Suppose your community is taking on millions of new members — wouldn't it be a good idea for their sake, as well as for those of the existing community — if their health were checked on their way through the door?
That's what Ellis Island, in a rough and ready way, was all about. And for more than half a century we have insisted that arriving immigrants present themselves to medical professionals for orderly examinations; all this away from a central intake point like Ellis Island.
Such a screening, currently, checks on the health of the arriving immigrant, makes sure that he or she is aware of any problems, and, importantly, demands that the applicant has received the latest set of vaccinations. That protects against many, but not all, medical problems and seeks (pretty effectively) to prevent the spread of disease among the rest of us.
But none of these precautions apply to the current Deferred Action on Childhood Arrivals (DACA) program, nor have I or my colleagues at CIS seen any signs that a medical screening will be part of the president's executive amnesty.
That's a shame, because here — as with the arrival of children into their first public school classes — we have a population that can be told that they must be screened and vaccinated; both for their protection and for that of the entire population.
One of my colleagues suggested that since the administration's own description of DACA leaned heavily on the involvement of children, perhaps the decision makers had the impression that most of the DACA beneficiaries would be covered by U.S. school health systems. The problem with that view, which may very well prevail, is that DACA rules do not, in fact, require that the beneficiaries ever attended school, anywhere. The program's "educational requirement" can be satisfied if the illegal says that he or she is enrolled in a class of some kind on the day that the application is signed.
Getting back to the medical examinations, one of the often overlooked parts of our current immigration program is the need for new arrivals, and aliens living here wanting to adjust their status to that of permanent resident alien, to go through a well-established medical screening process, usually at their own expense. No matter what you may think of national health care schemes, this is not an exercise in socialized medicine.
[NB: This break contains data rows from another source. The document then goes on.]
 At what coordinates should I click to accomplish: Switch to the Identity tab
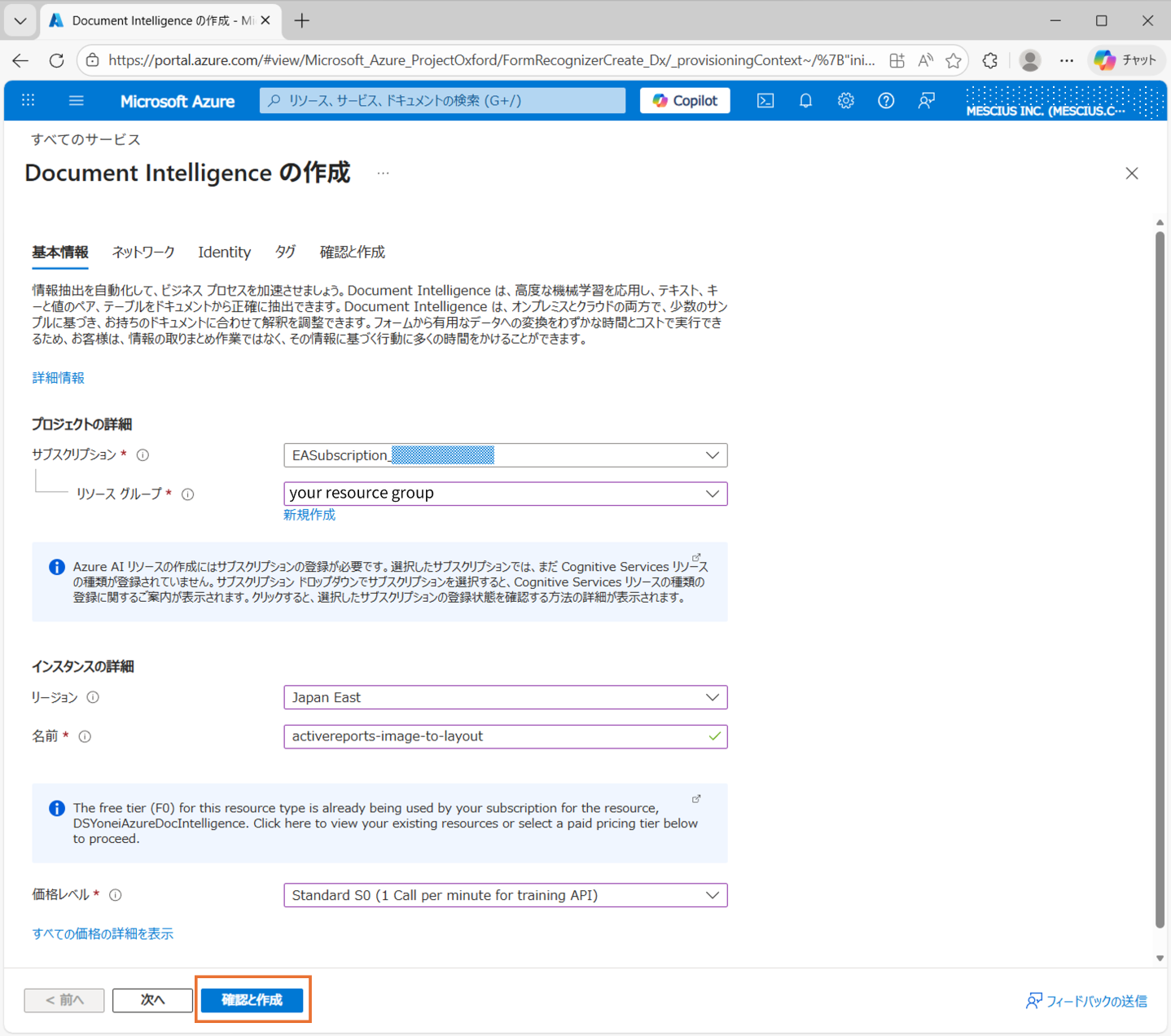(224, 252)
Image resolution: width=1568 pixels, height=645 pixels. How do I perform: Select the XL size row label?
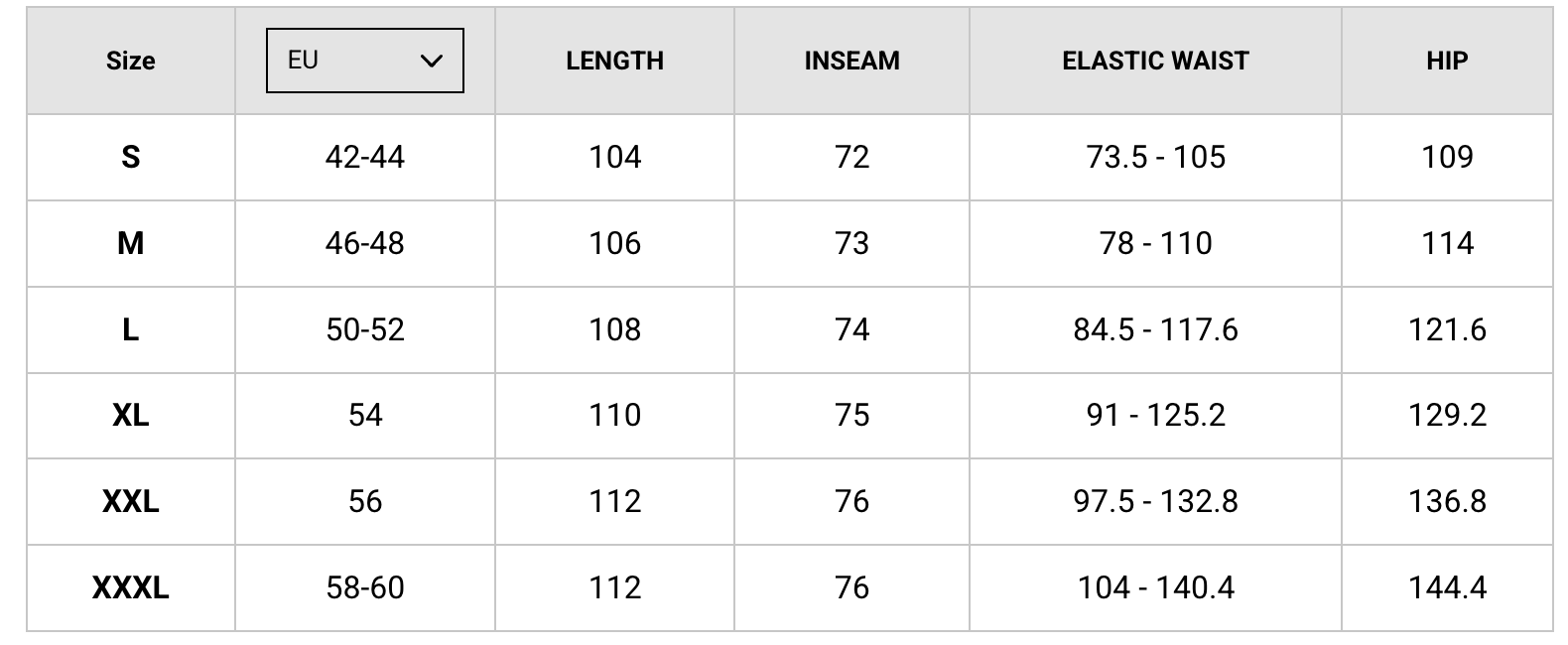(x=131, y=415)
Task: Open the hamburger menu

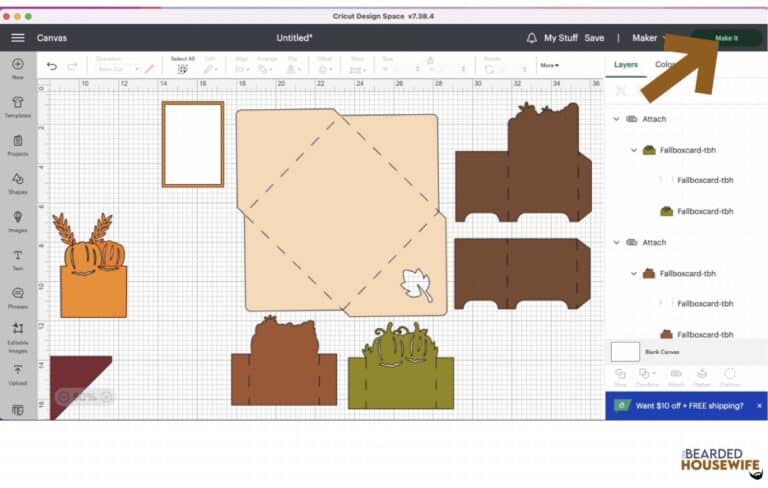Action: coord(17,38)
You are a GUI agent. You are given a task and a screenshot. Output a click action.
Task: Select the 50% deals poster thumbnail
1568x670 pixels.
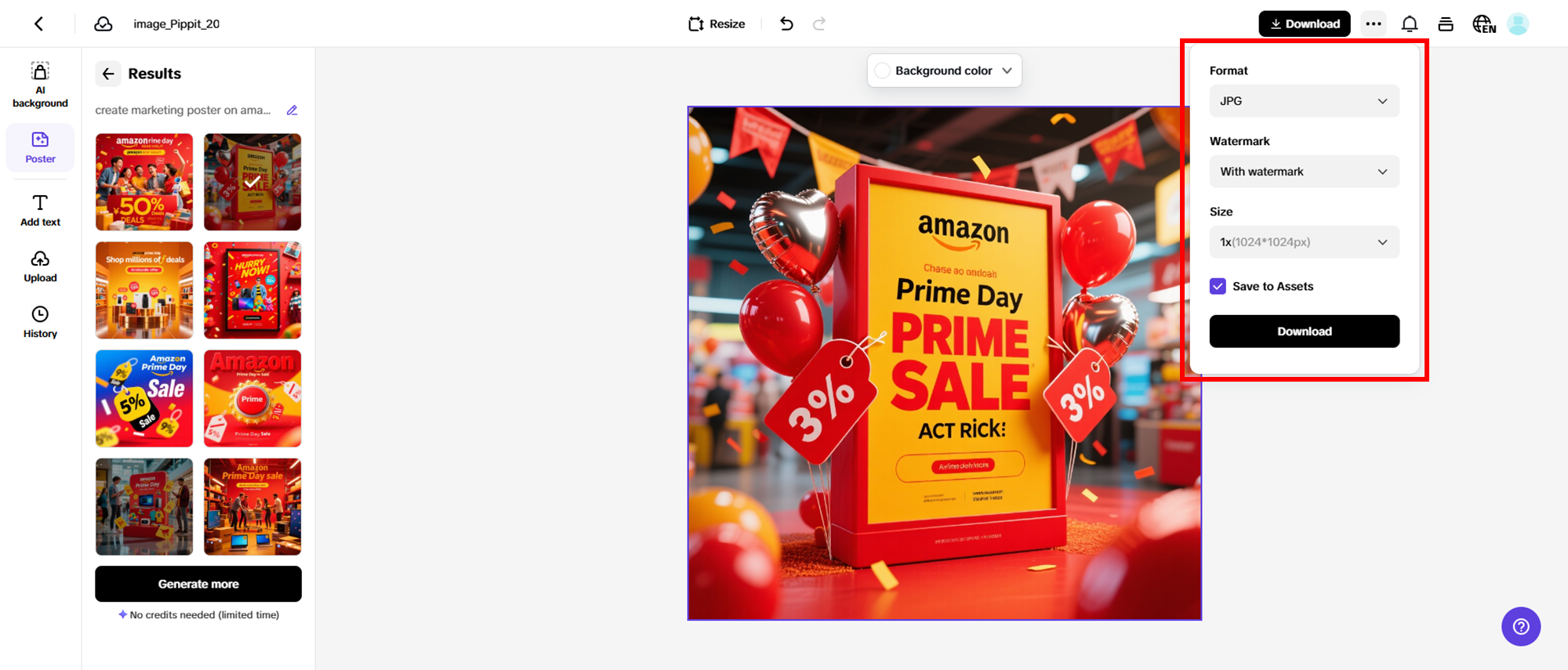click(x=144, y=182)
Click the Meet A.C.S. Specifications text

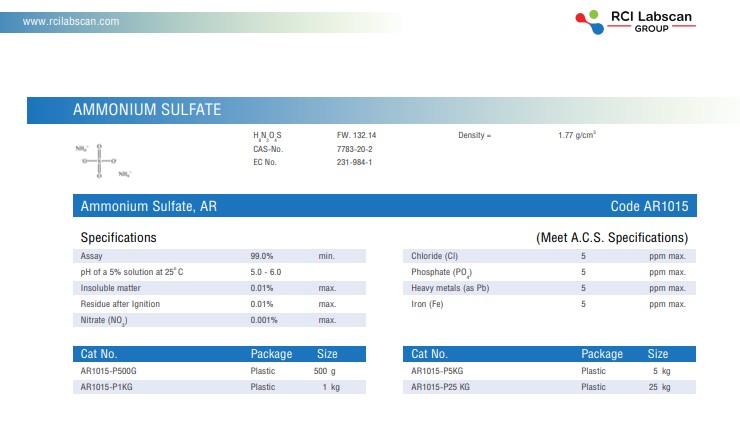click(x=612, y=238)
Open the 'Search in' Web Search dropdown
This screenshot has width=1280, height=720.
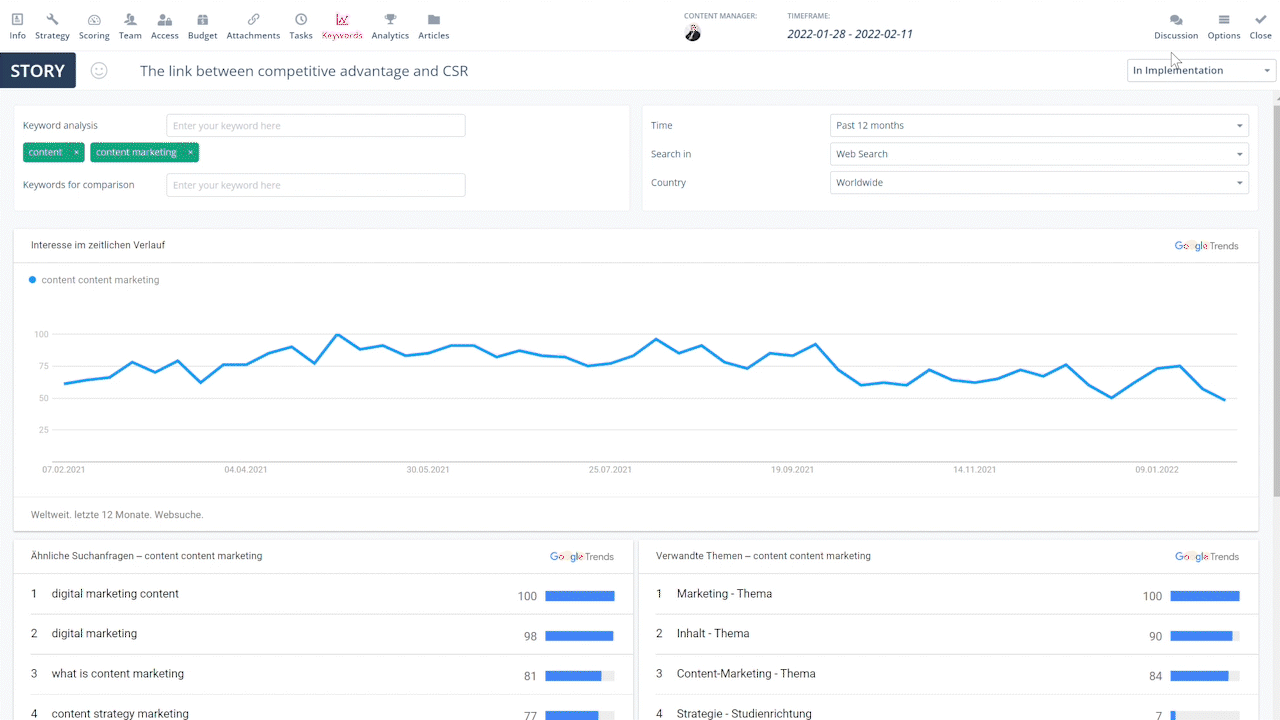coord(1039,154)
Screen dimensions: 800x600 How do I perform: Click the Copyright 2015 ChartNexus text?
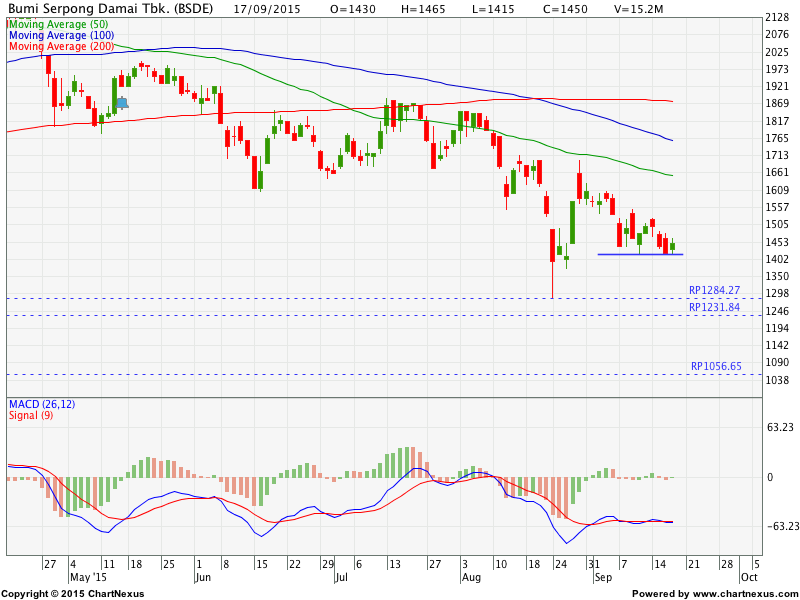pos(72,593)
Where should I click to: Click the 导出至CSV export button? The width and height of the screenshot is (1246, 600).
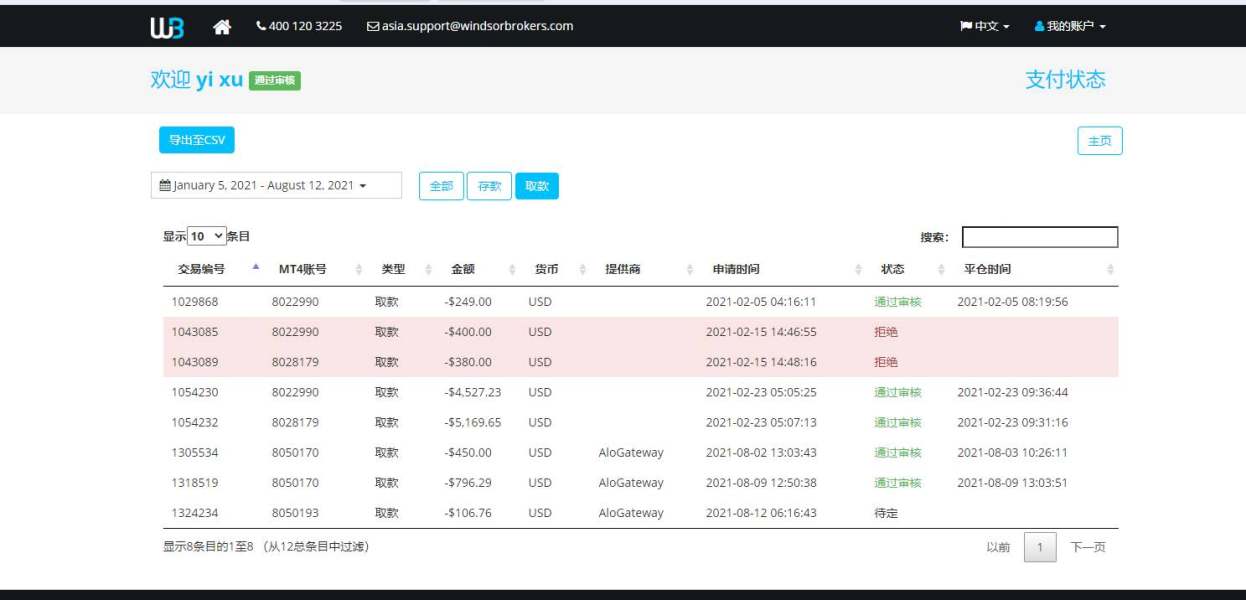click(x=197, y=140)
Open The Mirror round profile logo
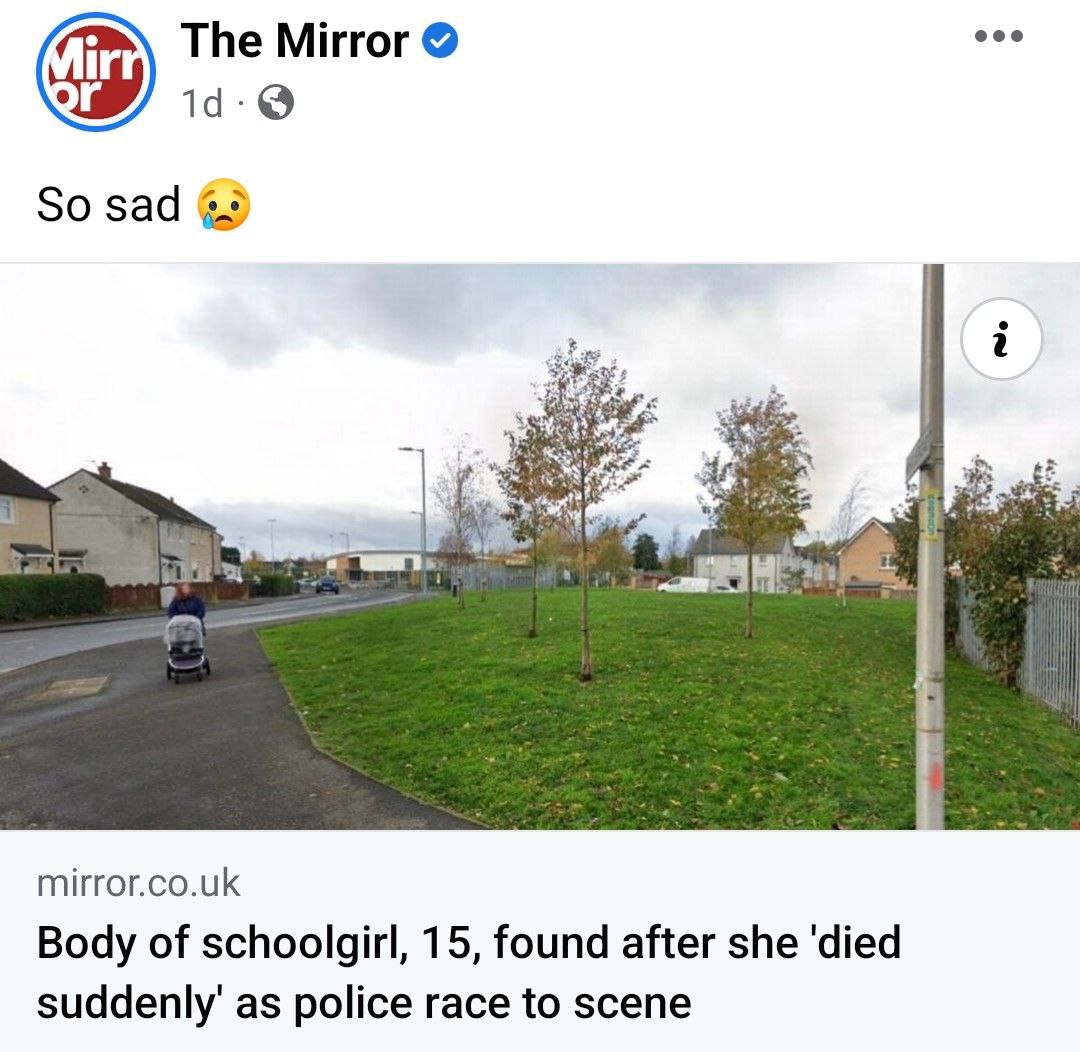The image size is (1080, 1052). pyautogui.click(x=96, y=72)
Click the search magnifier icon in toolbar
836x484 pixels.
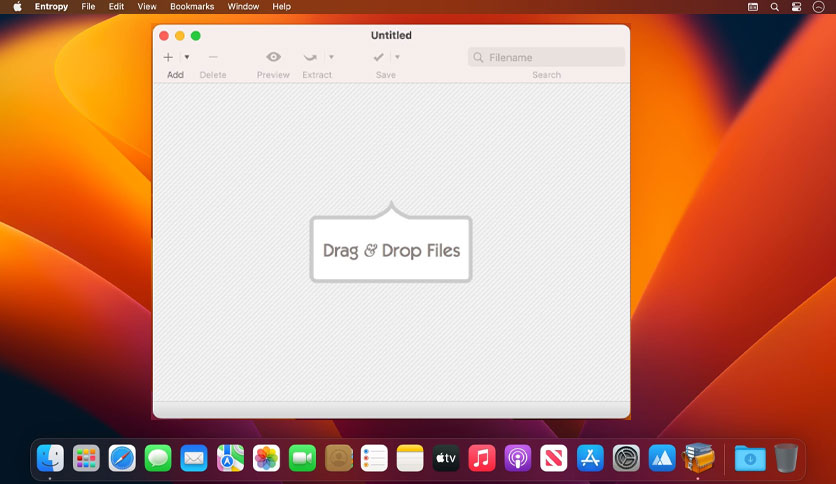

The screening is not a complete review of the migrant's health. It is more narrowly designed to detect easily transferable diseases, such as TB, syphilis, and gonorrhea; and to make sure that those with such conditions are identified and are under treatment. It is also designed to identify "physical or medical disorders associated with harmful behavior", "drug abuse/drug addiction", and to record such matters on the form I-693. Some would-be migrants are excluded each year for failing these examinations, as lots were in the days of Ellis Island, but currently the emphasis is more on prevention than exclusion.
The examination is useful, but it is of the once-over-lightly variety. The doctor gets enough of the alien's medical history to complete the I-693. Then there are skin, urine, and blood tests for various conditions, most not mentioned here. The once universal demand for a chest x-ray in connection with TB is now only required in a few specific sets of circumstances.
The list of vaccinations needed is a long one, with currently 14 diseases/conditions noted; the list is created and updated by the Centers for Disease Control.
The Cost. The government selects the physicians making these examinations; most of whom are in private practice and these examinations are simply part of their daily work. The government (i.e., the Department of Homeland Security) does not set the fees they charge, apparently expecting the market to do that for them.
The aliens needing this examination would be well advised to do a little comparison shopping before settling on a physician for this work. I called seven different doctors' offices on the approved list in the Northern Virginia/ Washington, D.C., area the other day for price quotes and got seven totally different quotes, as follows:
- Northern Virginia: $125 plus variable costs of vaccinations
- Northern Virginia: $190 plus vaccinations
- Northern Virginia: $240 plus vaccinations
- Washington, D.C.: $250 and a referral to free vaccinations for D.C. residents
- Washington, D.C.: $250-$1,000
- Washington, D.C.: $300 for everything, payment must be in cash
- Northern Virginia: $330 plus vaccinations
Oddly, the lowest and the highest costs cited above came from two practices located directly across the street from each other. I do not know what entity is offering the free vaccinations; I asked two of the Virginia offices if this was available in their area, and the answer was no.
Linguistic Note. I will close with a little note on a couple of the linguistic quirks of this part of the often awkwardly described immigration system, such as the use of the term "voluntary departure", when the exit from the nation is compulsory. The medical professionals handling these examinations are called panel physicians, if the work is done overseas, or civil surgeons, if done in the United States, not that they do any surgery in this work and hopefully no physicians are ever uncivil.
Similarly, one of the immunizations used by the civil surgeons is the HIB (or Hib) vaccination; this has nothing to do with the nonimmigrant worker category H-1B, and it is described as follows on a medical Internet site:
HIB immunization: This immunization is designed to prevent diseases caused by Haemophilus influenzae type B (HIB), a bacteria responsible for a range of serious "invasive" diseases including meningitis with potential brain damage and epiglottitis with airway obstruction.
Widespread vaccination against HIB has apparently all but wiped it out. That's good, but what the verbiage of the immigration system needs is a massive transfusion of English majors who will conduct a comprehensive reform of immigration ... terminology.